Skip to content

LLM Manager

The AI service is provider-agnostic. The LLM provider (model, base URL, API key) is chosen once at startup from the operator's environment (.env, written by the setup) and is used for every request — clients cannot override it.

For the full provider plug-in walk-through (adding a new provider, local models via Ollama/llama.cpp, OpenAI-compatible proxies), see the main AI service README.

Layers

Code lives under ai_service/llm_processing/managers/.

Class Role
LLMManager (base.py) Abstract base — defines ainvoke / ainvoke_structured.
LangChainLLMManager (generic.py) Default implementation. Wraps langchain.init_chat_model and handles structured-output retries (json_schema then function_calling, 3 attempts each).
GeminiLLMManager (gemini.py) Subclass override that adds Google's context-cache support.
RouterLLMManager (router.py) Singleton held by the FastAPI app. Dispatches a request to the right manager based on llm_config.provider.

Provider config (LLMConfig)

▶ **Tasks for this exercise**
**1)** Edit the LLM Manager page between "GeminiLLMManager (gemini.py) Subclass" and "based on llm_config.provider.", inclusive, replacing "FastAPI app" with "FastAPI application".
**2)** Summarize the LLM Manager page in two sentences.
**3)** Continue the LLM Manager page from its final heading.
The rows after this point are separate material, unrelated to the LLM Manager page.

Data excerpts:
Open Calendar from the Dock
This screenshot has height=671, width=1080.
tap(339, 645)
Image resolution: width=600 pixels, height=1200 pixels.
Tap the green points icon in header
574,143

▶ **Exercise responses**
**1)**
GeminiLLMManager (gemini.py) Subclass override that adds Google's context-cache support.
RouterLLMManager (router.py) Singleton held by the FastAPI application. Dispatches a request to the right manager based on llm_config.provider.

**2)** The AI service uses one LLM provider, set at startup from the operator's environment and used for every request, which clients cannot override. Its manager code in ai_service/llm_processing/managers/ consists of an abstract base class, a default LangChain implementation with structured-output retries, a Gemini subclass adding context-cache support, and a singleton router that dispatches each request by llm_config.provider.

**3)**
shared/llm_config.LLMConfig is the immutable dataclass carried through LangGraph nodes via RunnableConfig.configurable["llm_config"]. It always holds the server's boot-selected provider (same value for every request):

LLMConfig(
    provider="anthropic",
    api_key="...",
    base_url=None,        # optional — for OpenAI-compatible proxies
    model_override=None,  # optional — overrides yaml model for every node
)

At startup, ai_service walks PROVIDER_BOOT_ORDER (google_genai, openai, anthropic, mistralai, ollama, llamacpp) and picks the first provider whose env-level config (matching <PROVIDER>_API_KEY, or <PROVIDER>_BASE_URL + <PROVIDER>_MODEL for locals) passes a one-token smoke-test. That config is the boot-time default. If no provider passes, the service refuses to start — operators provide keys via the setup TUI, which writes them to docker-compose.yaml + .env.

LLMConfig.from_env_ordered() exposes the same boot list to callers (used in ai_service's lifespan). LLMConfig.from_env() returns the top-priority entry. ai_server.get_llm_config() returns the boot-selected default for every request — there is no header-based override.

Model pool

build_chat_model caches BaseChatModel instances in a pool keyed on (provider, model, base_url, sha256(api_key)[:12], frozen_kwargs) so users stay isolated and quantized-model swaps don't reuse a stale model object.

Token tracking

Every LLM call records token usage via TurnMetrics (turn_metrics.py):

  • input_tokens — tokens in the prompt
  • output_tokens — tokens generated
  • cached_tokens — tokens served from prompt cache (Gemini only currently)
  • latency_ms — round-trip time
  • cost_label — human-readable label set by the node ("XML Generation Node", "Feedback Node", …)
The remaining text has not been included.